Akademik Veri Yönetim Sistemi
Chemistry and Biodiversity, 2025 (SCI-Expanded, Scopus)
Given the growing resistance to existing antifungal agents, a new series of pyrazole-thiazole derivatives (2a–2j) was synthesized and characterized by HRMS and NMR analyses to ensure molecular accuracy. In vitro testing against various Candida species revealed notable antifungal activity, with compounds 2c and 2e showing strong inhibition (MIC50 = 0.98 µg/mL against Candida albicans), comparable to ketoconazole and fluconazole. To further explore their mechanism of action, in silico studies including molecular docking and molecular dynamics simulations were performed.

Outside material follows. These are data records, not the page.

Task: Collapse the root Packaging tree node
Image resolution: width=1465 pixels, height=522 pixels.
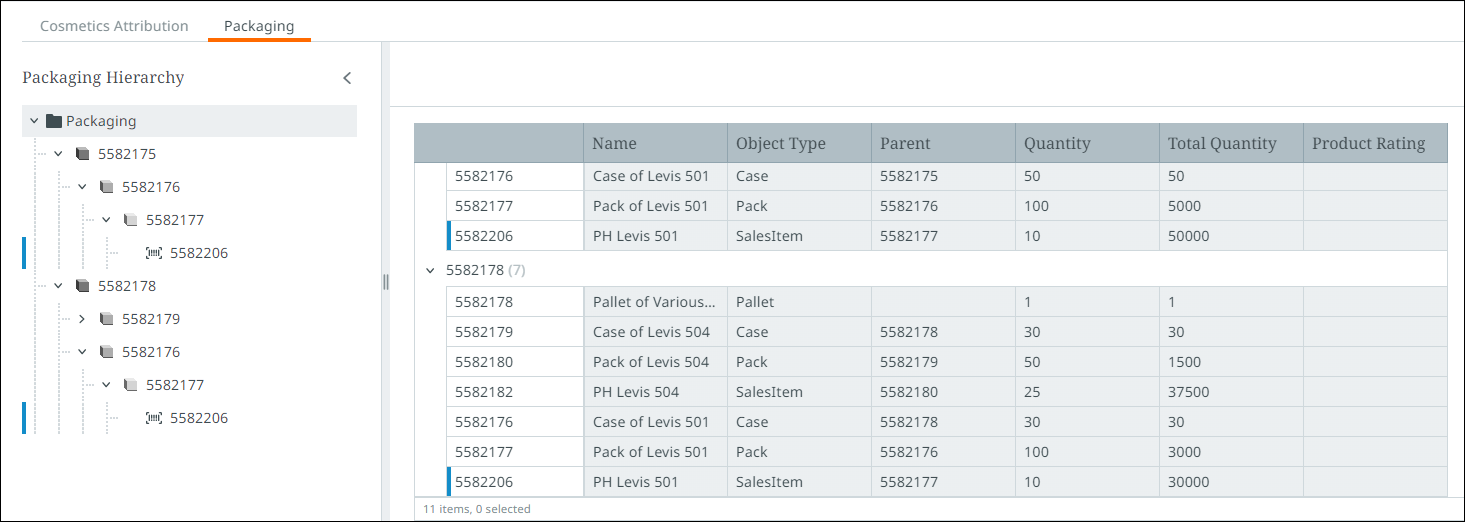Action: point(34,121)
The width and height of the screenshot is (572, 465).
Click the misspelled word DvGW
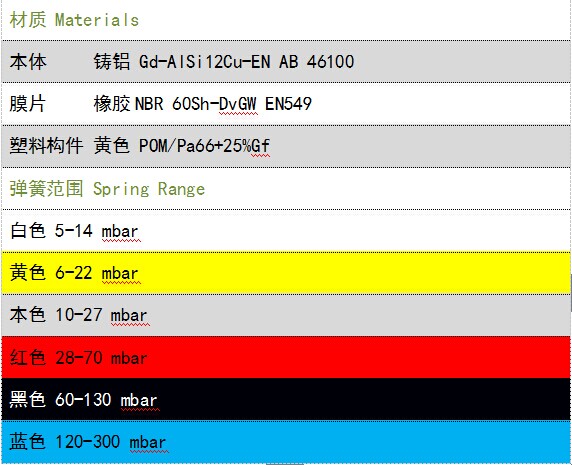click(238, 104)
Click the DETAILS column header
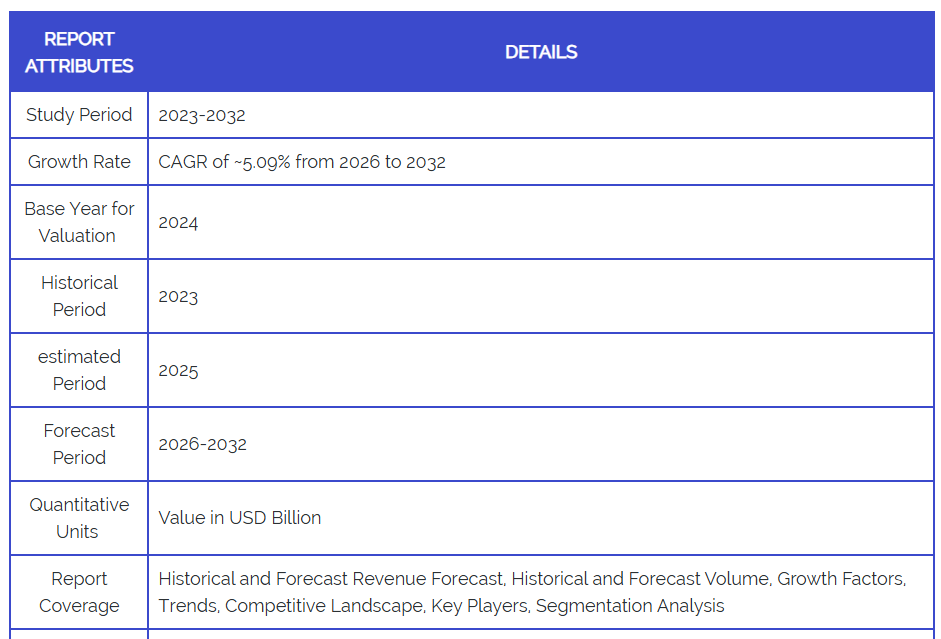This screenshot has width=941, height=639. pyautogui.click(x=540, y=52)
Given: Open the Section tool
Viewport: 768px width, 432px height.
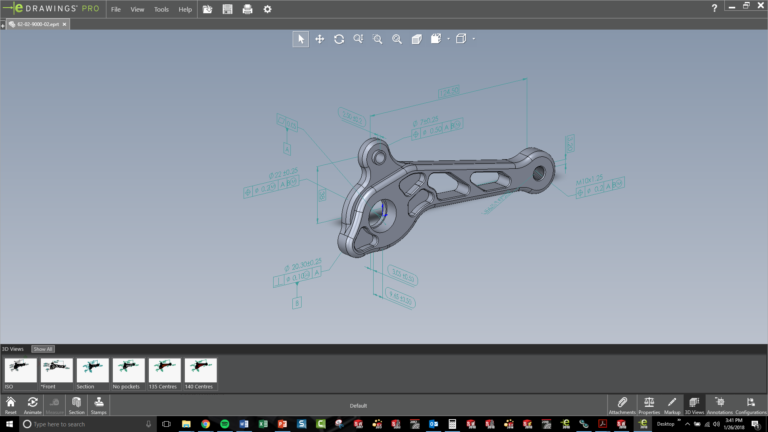Looking at the screenshot, I should click(77, 403).
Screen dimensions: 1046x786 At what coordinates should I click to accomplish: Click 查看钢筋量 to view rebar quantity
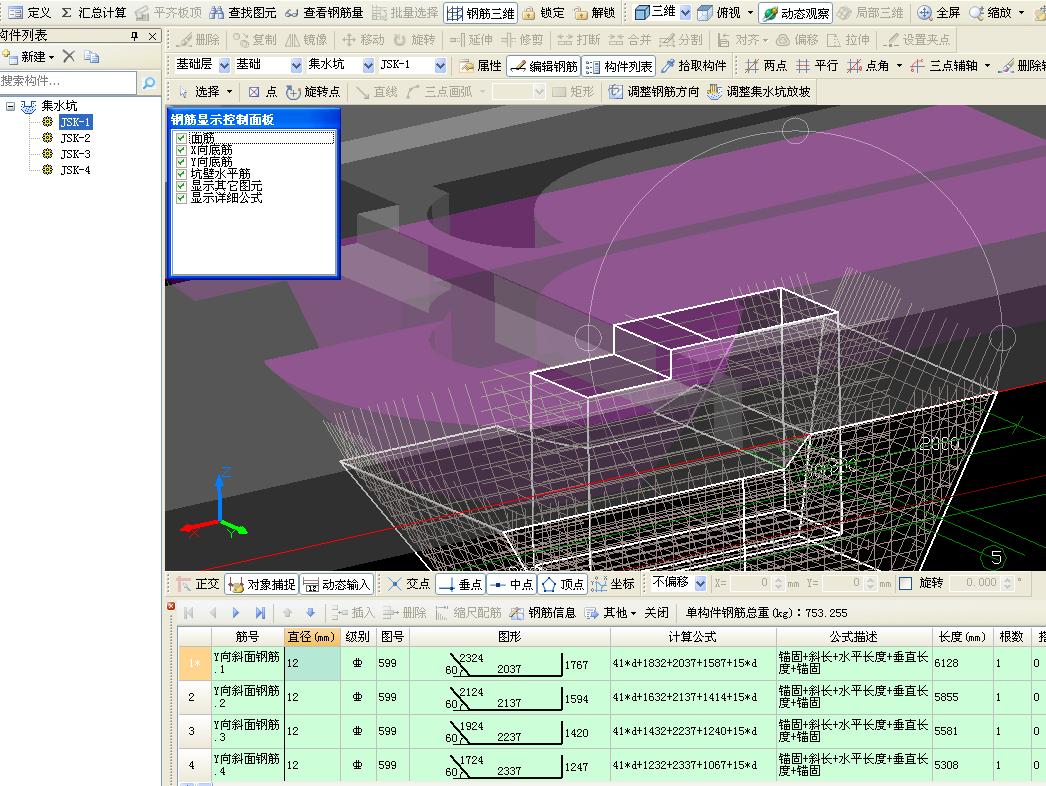point(324,13)
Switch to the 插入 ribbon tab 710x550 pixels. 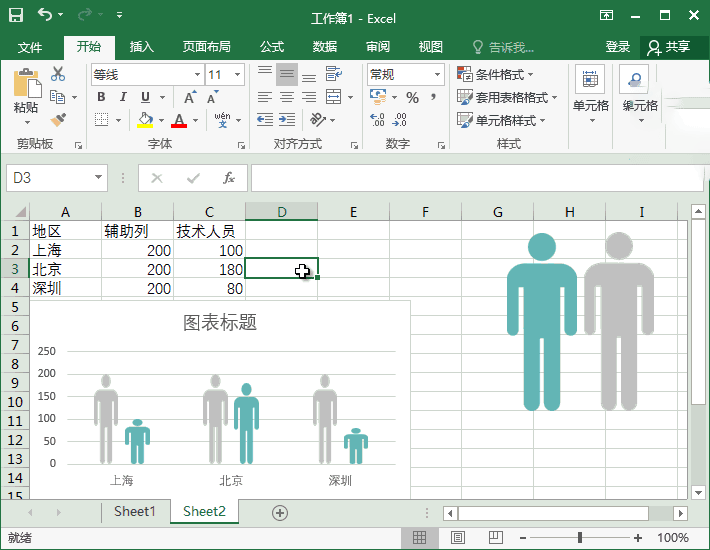click(x=142, y=47)
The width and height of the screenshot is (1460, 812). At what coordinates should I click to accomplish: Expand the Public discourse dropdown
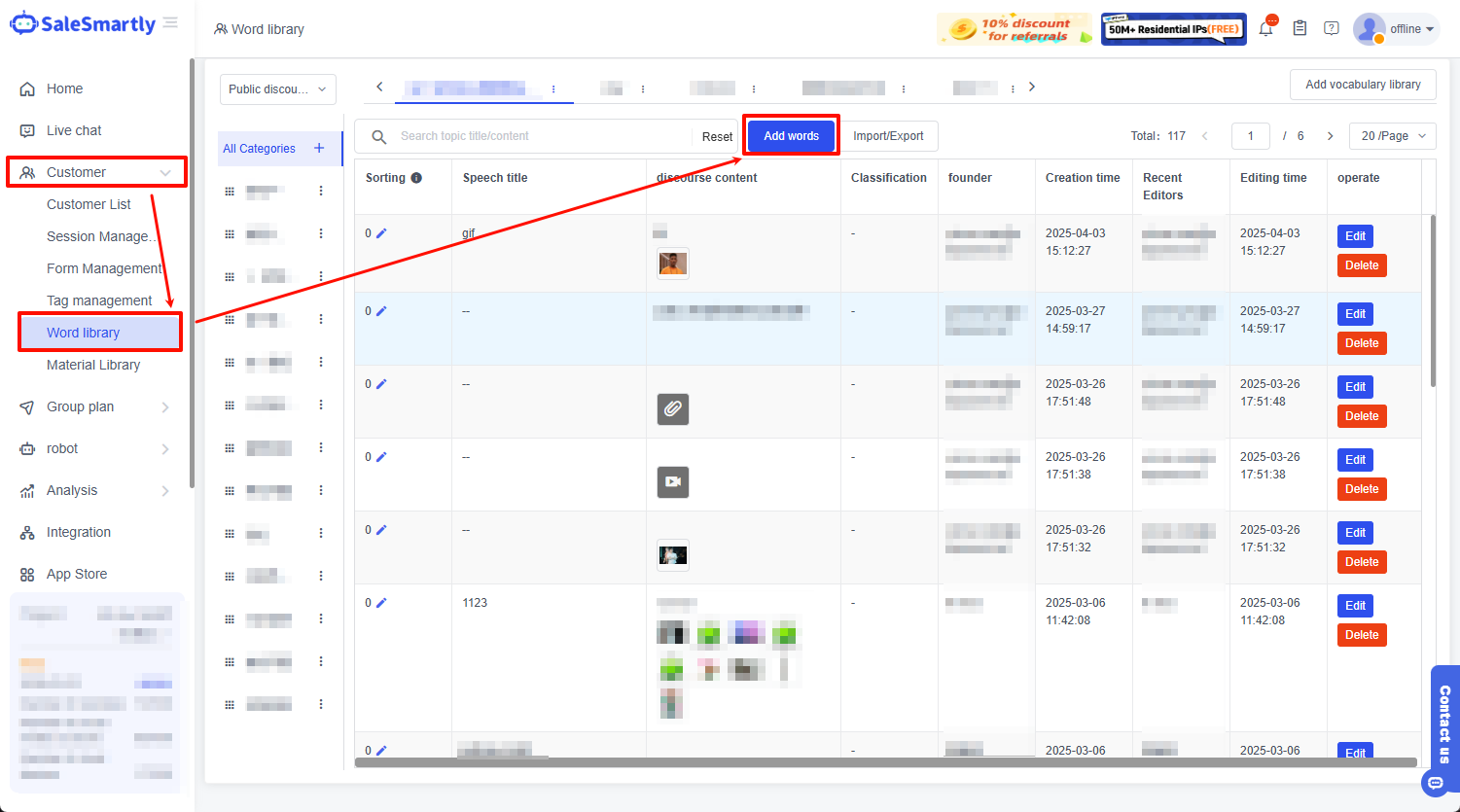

These analyses confirmed the strong binding affinity and stability of these compounds within the active site of 14-α-sterol demethylase enzyme, a key enzyme in ergosterol biosynthesis. The electron-withdrawing effects of chlorine and fluorine substituents at the C-4 position of the phenyl ring in compounds 2c and 2e, respectively, likely enhance their antifungal activity. ADME predictions were also performed to assess pharmacokinetic properties, drug-likeness, and potential safety profile of the synthesized derivatives. Among the tested compounds, 2c stood out with superior activity across multiple Candida species, with MIC50 values of 0.98 µg/mL against C. albicans, and 1.96 µg/mL against both C. parapsilosis and C. krusei. These results suggest that compounds likely exert their antifungal effects by inhibiting ergosterol biosynthesis through interaction with 14-α-sterol demethylase.